Bevor Pompeji eine Ausgrabungsstätte war, war es acht Jahrhunderte lang eine lebendige Stadt, auf einer Platte aus Lavagestein fast dreißig Meter über der Ebene, nahe der Mündung des Sarno. Die Lage war kein Zufall: In der Gegend gab es keine Quellen, und der Fluss war zugleich Wasservorrat, Weg ins Landesinnere und Hafen.
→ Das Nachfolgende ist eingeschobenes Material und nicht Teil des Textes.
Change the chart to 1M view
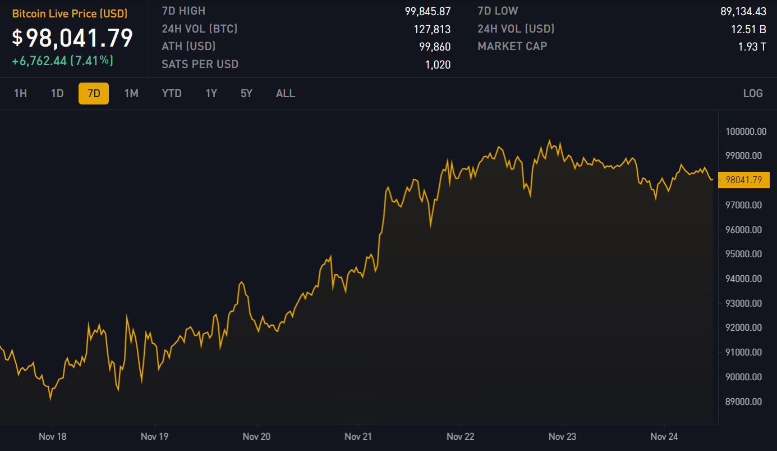click(x=131, y=93)
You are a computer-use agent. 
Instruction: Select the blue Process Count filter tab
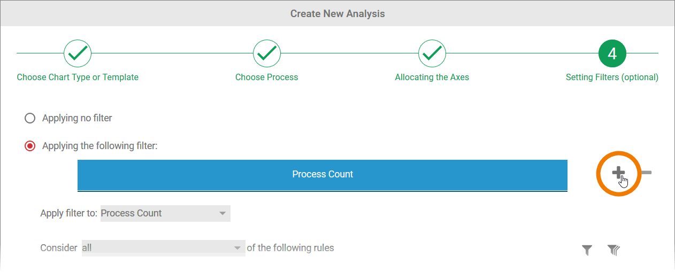(322, 174)
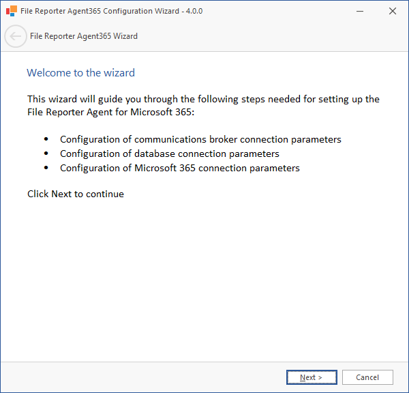
Task: Click the bullet dot beside communications broker line
Action: [46, 139]
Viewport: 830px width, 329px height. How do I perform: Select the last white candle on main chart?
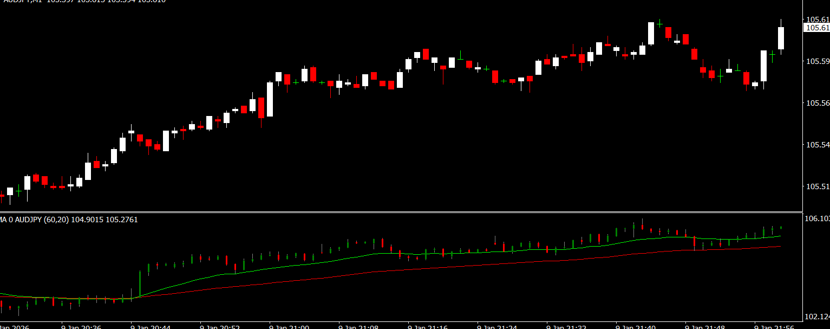tap(781, 38)
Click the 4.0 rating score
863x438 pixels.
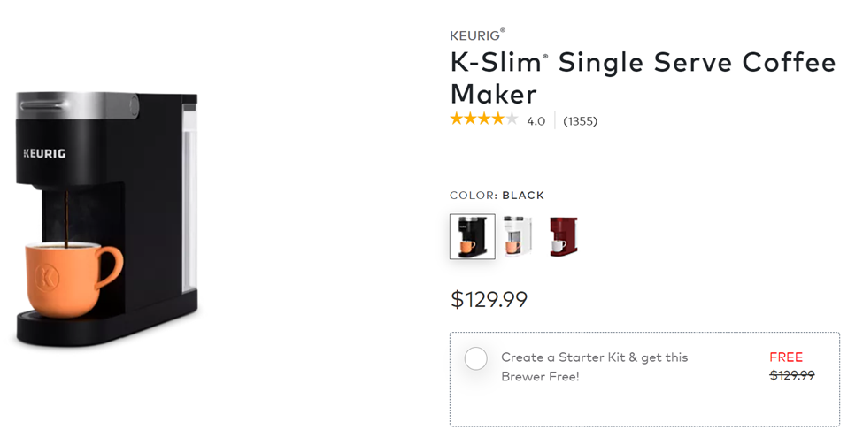(x=536, y=121)
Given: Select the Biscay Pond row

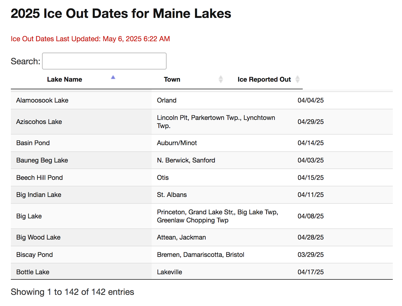Looking at the screenshot, I should pos(34,255).
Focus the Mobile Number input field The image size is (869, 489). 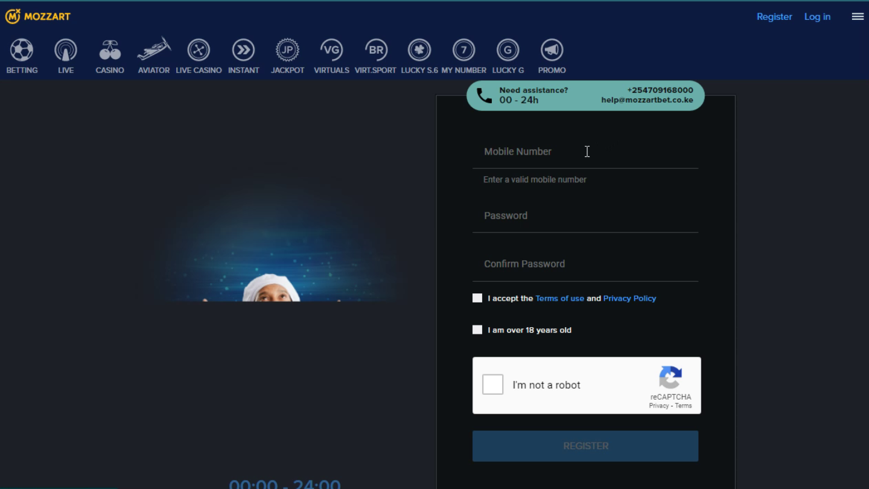tap(585, 152)
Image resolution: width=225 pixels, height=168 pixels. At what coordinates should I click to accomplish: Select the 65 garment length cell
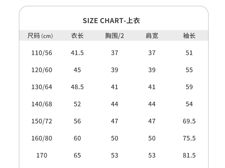point(77,156)
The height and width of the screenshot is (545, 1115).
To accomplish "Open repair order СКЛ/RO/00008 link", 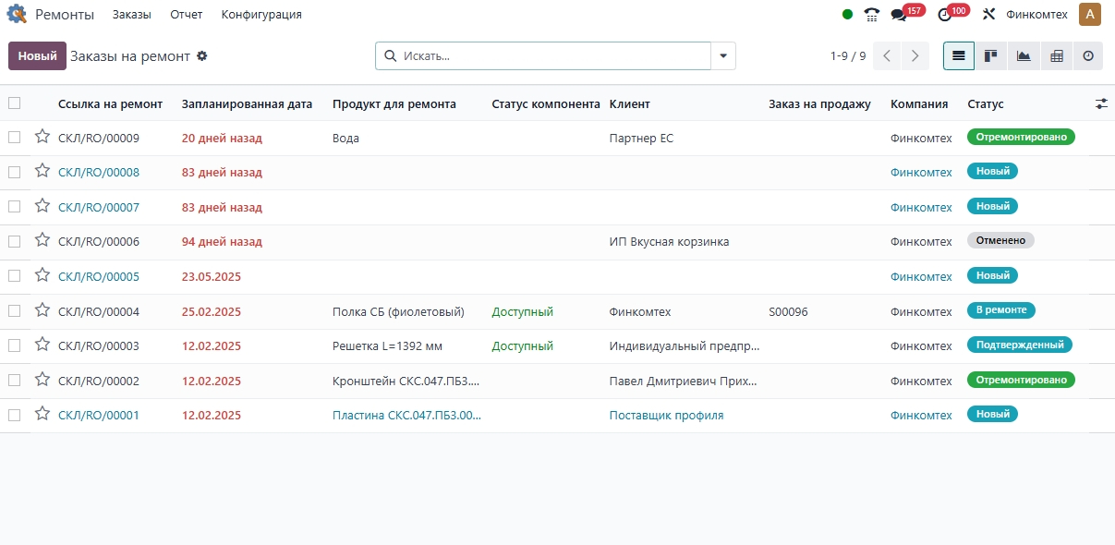I will [99, 173].
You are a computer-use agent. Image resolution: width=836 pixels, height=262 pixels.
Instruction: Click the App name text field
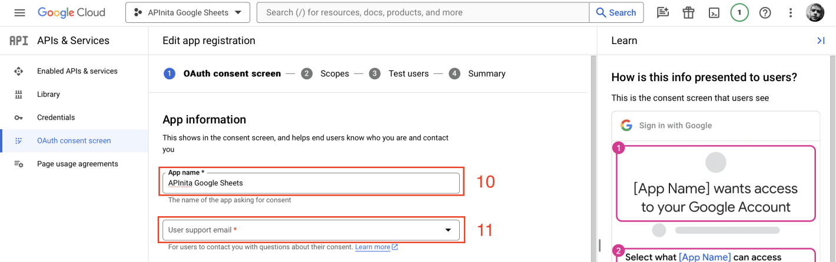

Griechen und Etrusker beherrschten die Stadt, ohne sie je mit Waffen zu nehmen, und ließen ihr eine gewisse Eigenständigkeit.
Sehenswertes
Von den Griechen blieb der Dorische Tempel, nicht im Zentrum errichtet, sondern abseits, in dem, was später das Dreiecksforum werden sollte: Sie interessierten sich für die Straßen und den Hafen, nicht dafür, sich hier niederzulassen. Die Etrusker, die gegen Ende des 6. Jahrhunderts v. Chr. in die Ebene kamen, brachten das tuskische Atrium in die Häuser, den Apollontempel und einen ersten als Markt genutzten Platz. Doch die Stadt, durch die man heute geht, ist in ihrer Anlage vor allem samnitisch: Zwischen dem 3. und dem 2. Jahrhundert v. Chr. erreichte Pompeji seinen endgültigen Umfang, mit den in Sarno-Stein verstärkten Mauern und einem Handel mit Wein und Öl, der bis in die Provence und nach Spanien reichte.
Der Besuch
In der Mauer zwischen Porta Ercolano und Porta Vesuvio sind noch die Spuren der schweren Steingeschosse zu sehen, mit denen das Heer Sullas die Stadt im Bundesgenossenkrieg beschoss. Die Pompejaner hatten sich gegen Rom gestellt, weil die Senatoren das Land ringsum unter sich aufteilten, während ihnen das römische Bürgerrecht verwehrt blieb; sie hielten lange stand und fielen erst 89 v. Chr., fast ohne Schäden. Kurz darauf, 80 v. Chr., wurde die Stadt Kolonie unter dem Namen Colonia Cornelia Veneria Pompeianorum, doch das Latein löschte nichts aus: Oskisch und Griechisch wurden weiter gesprochen, wie die Graffiti zeigen, und etwa ein halbes Jahrhundert lang maß man weiter nach oskischem Maß. An den Hausfassaden blieben die gemalten Wahlaufrufe, mit den Namen der Viertel: Forenses, Campanienses, Salinienses.
Tipp der Redaktion
Der letzte Tag hat einen Stundenplan. Gegen ein Uhr kündigte ein Donnern an, dass der Pfropfen aus erstarrtem Magma nachgegeben hatte; in etwa fünf Stunden erreichte der Regen aus Asche und Lapilli einen Meter Höhe, und die ersten Dächer gaben nach. Um sechs Uhr am nächsten Morgen erreichte ein pyroklastischer Strom die Mauern, ein weiterer um sieben, ein weiterer wenige Minuten später, der letzte und heftigste um acht: Wer überlebt hatte, starb dann. Von den etwa 1150 geborgenen Opfern lagen 394 in den unteren Lapillischichten, von eingestürzten Dächern erschlagen, und rund 650 weiter oben, im Freien, von den Glutwolken erfasst. Die meisten Pompejaner aber waren schon geflohen. Wer zur Porta Ercolano lief, schaffte es nicht; wer durch die Porta Stabia hinausging, hatte eine Chance mehr, nur war die See von den Erdstößen aufgewühlt und die Boote waren fast alle zerstört.